Records for locating displayed items:

* * * * * * *

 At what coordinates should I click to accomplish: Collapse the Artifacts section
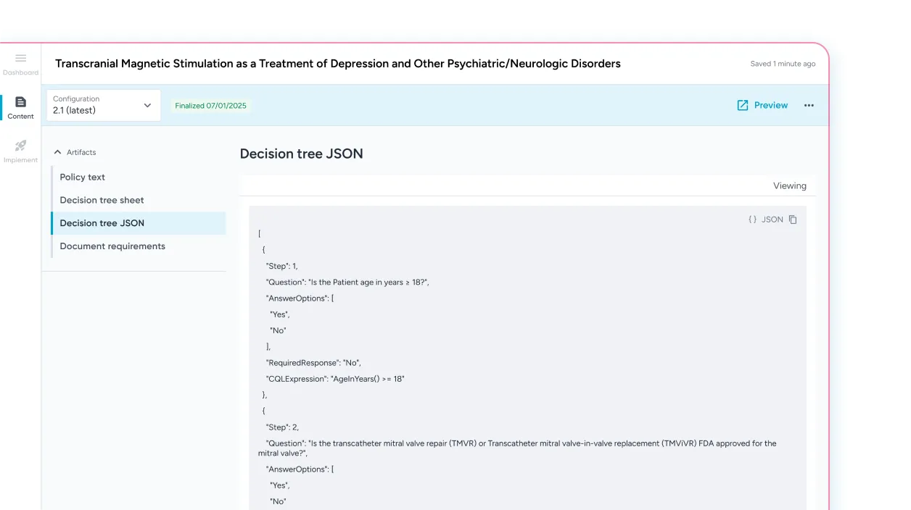coord(57,152)
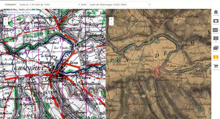
Task: Click the first dropdown's arrow
Action: pyautogui.click(x=79, y=5)
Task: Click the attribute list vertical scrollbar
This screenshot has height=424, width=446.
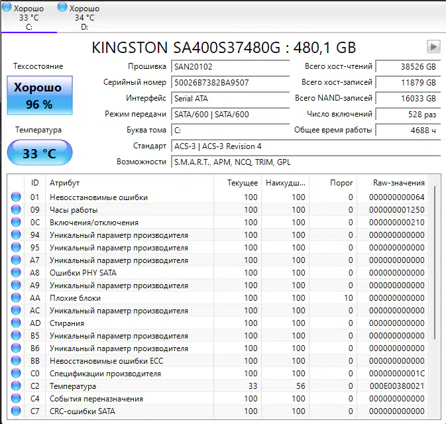Action: (435, 265)
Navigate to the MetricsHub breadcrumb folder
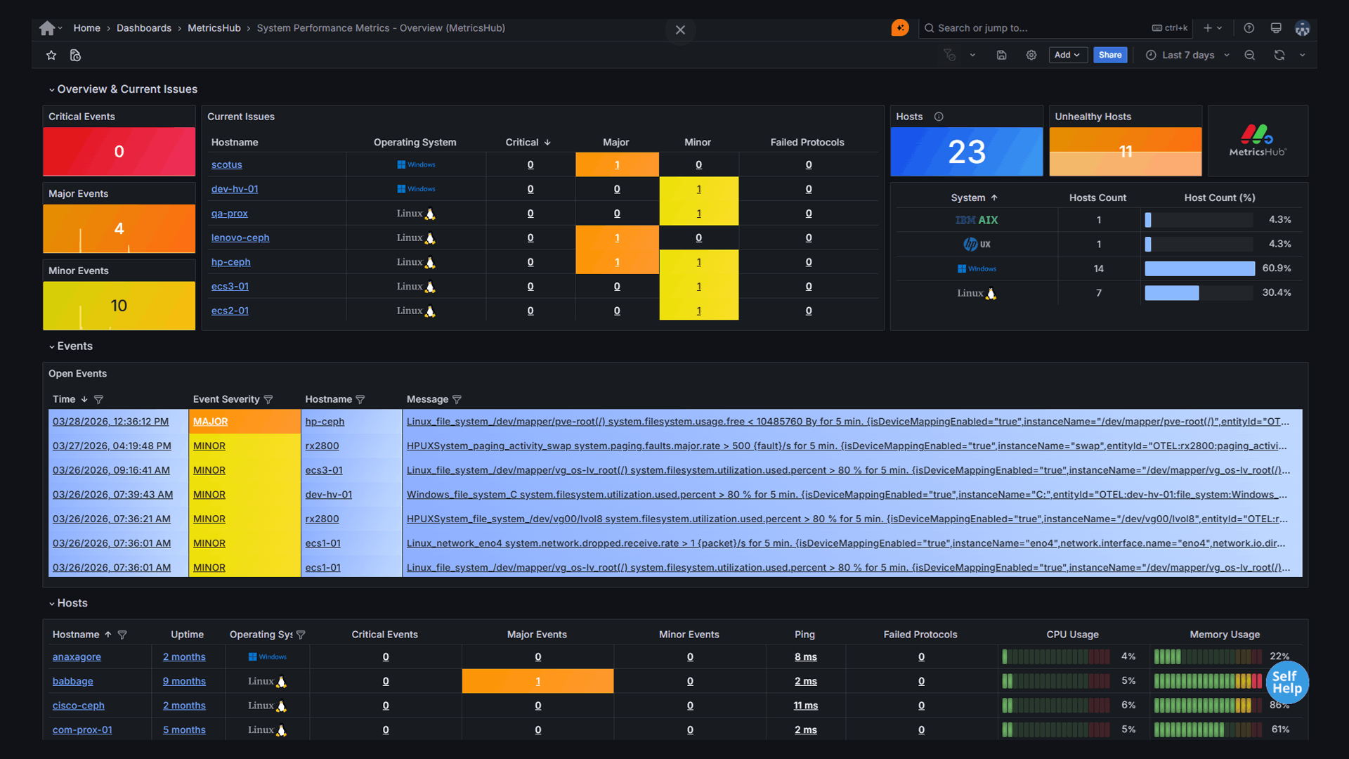The height and width of the screenshot is (759, 1349). [x=214, y=28]
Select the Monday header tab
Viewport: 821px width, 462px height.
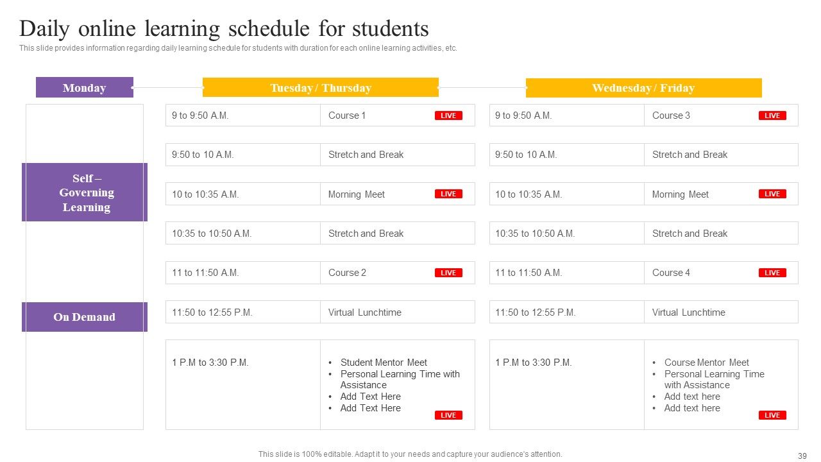85,87
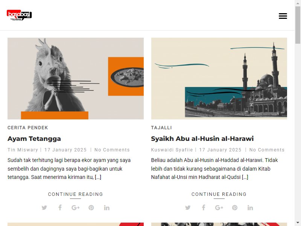
Task: Click the basabasi logo
Action: pyautogui.click(x=19, y=15)
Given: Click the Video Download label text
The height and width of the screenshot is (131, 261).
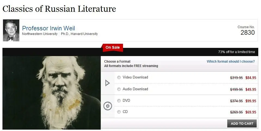Looking at the screenshot, I should click(x=135, y=77).
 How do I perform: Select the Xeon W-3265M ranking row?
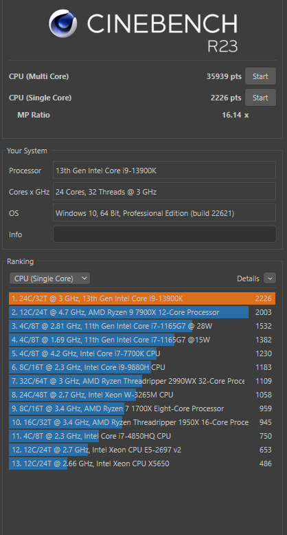pos(142,395)
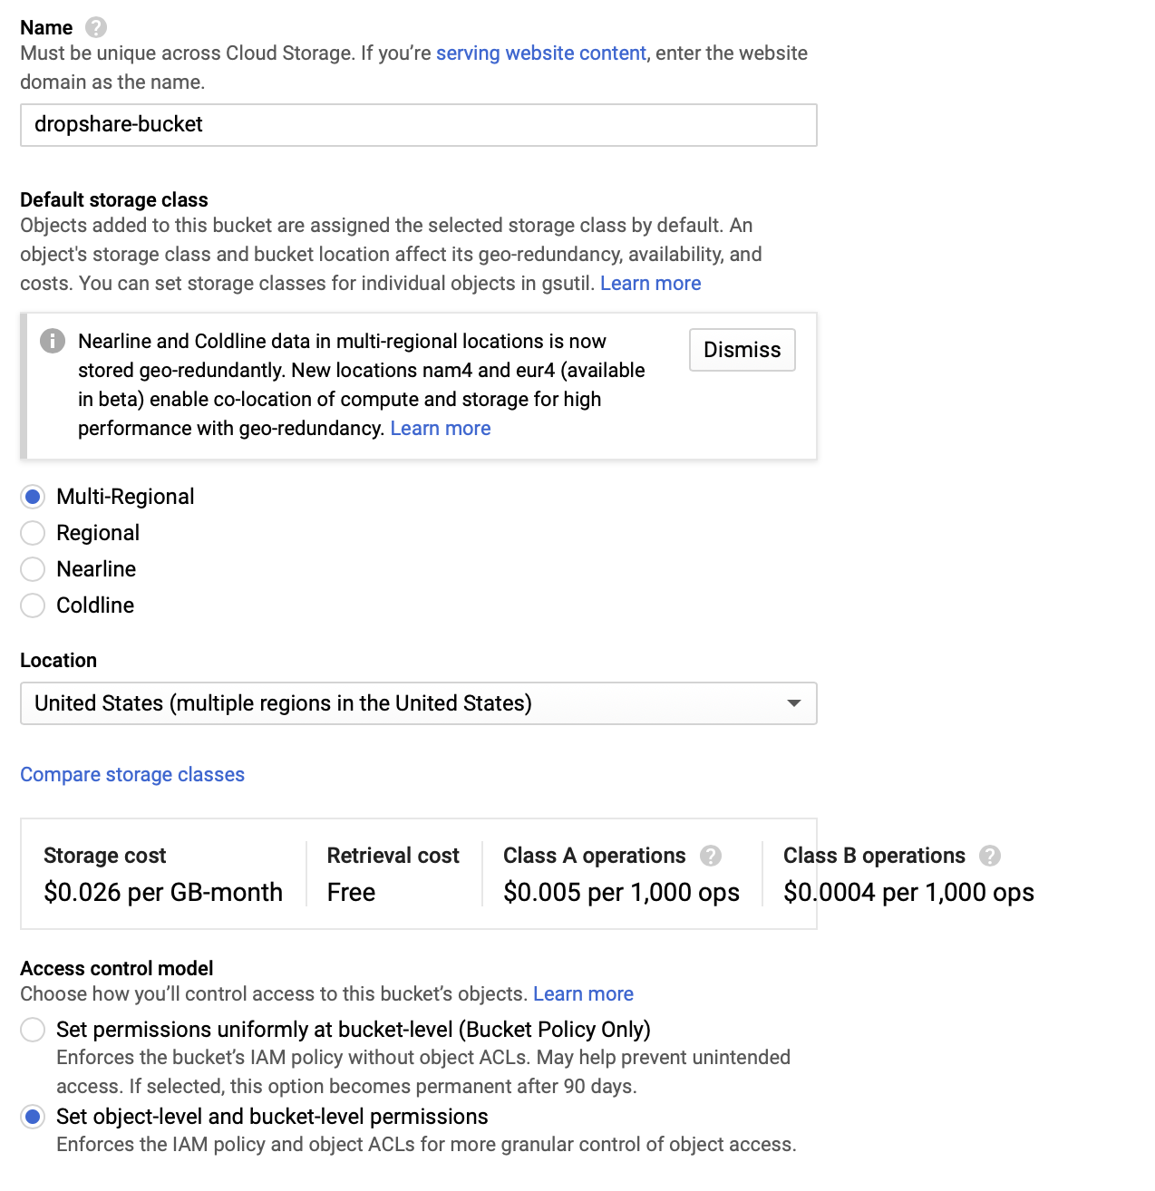Viewport: 1155px width, 1191px height.
Task: Open Learn more link in geo-redundancy notice
Action: [440, 429]
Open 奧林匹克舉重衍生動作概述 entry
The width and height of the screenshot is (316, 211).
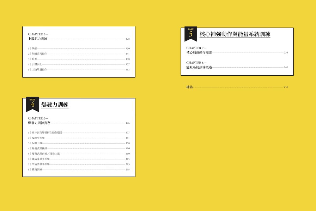[47, 133]
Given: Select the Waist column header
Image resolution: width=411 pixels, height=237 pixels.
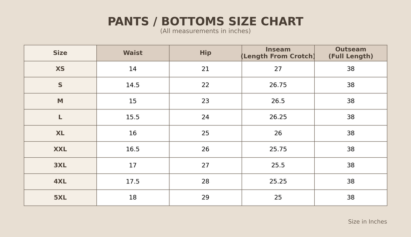Looking at the screenshot, I should coord(133,53).
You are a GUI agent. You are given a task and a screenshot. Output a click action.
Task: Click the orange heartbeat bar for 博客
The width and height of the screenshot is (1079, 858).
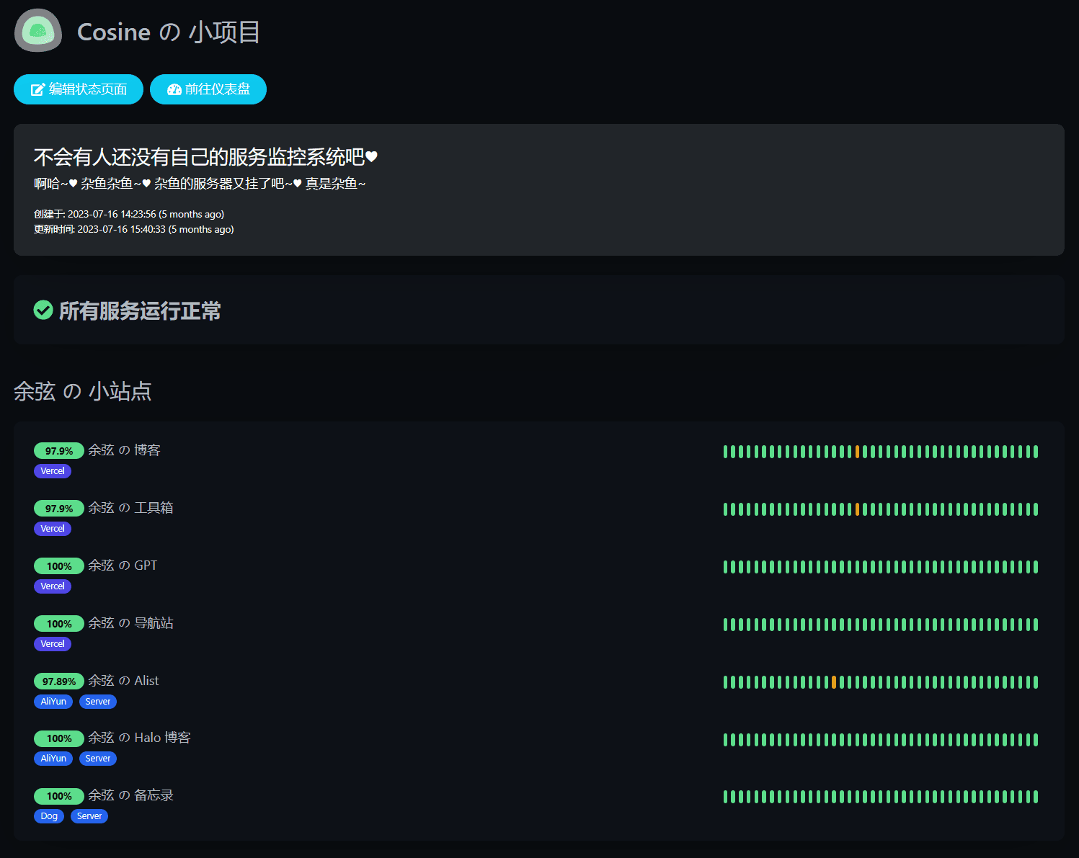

* * * * * * *

◆ **REQUIREMENT**:
Copy every line of the records above word for word, omitting the pictures.

◆ **TASK RESULT**:
 At what coordinates should I click to accomplish: Collapse the Artifacts section
coord(57,152)
Task: Click the first dropdown's arrow
Action: pyautogui.click(x=79, y=5)
Task: Click the attribute list vertical scrollbar
This screenshot has height=424, width=446.
Action: (435, 265)
Navigate to the MetricsHub breadcrumb folder
The height and width of the screenshot is (759, 1349). [x=214, y=28]
Select the Monday header tab
Viewport: 821px width, 462px height.
85,87
Task: Click the basabasi logo
Action: pyautogui.click(x=19, y=15)
Given: Click the Video Download label text
The height and width of the screenshot is (131, 261).
Looking at the screenshot, I should click(x=135, y=77).
 How do I perform: Select the Xeon W-3265M ranking row?
pos(142,395)
Viewport: 1155px width, 1191px height.
Task: Open Learn more link in geo-redundancy notice
Action: [440, 429]
Open 奧林匹克舉重衍生動作概述 entry
The width and height of the screenshot is (316, 211).
[47, 133]
Given: Select the Waist column header
Image resolution: width=411 pixels, height=237 pixels.
Looking at the screenshot, I should coord(133,53).
You are a GUI agent. You are given a task and a screenshot. Output a click action.
Task: Click the orange heartbeat bar for 博客
The width and height of the screenshot is (1079, 858).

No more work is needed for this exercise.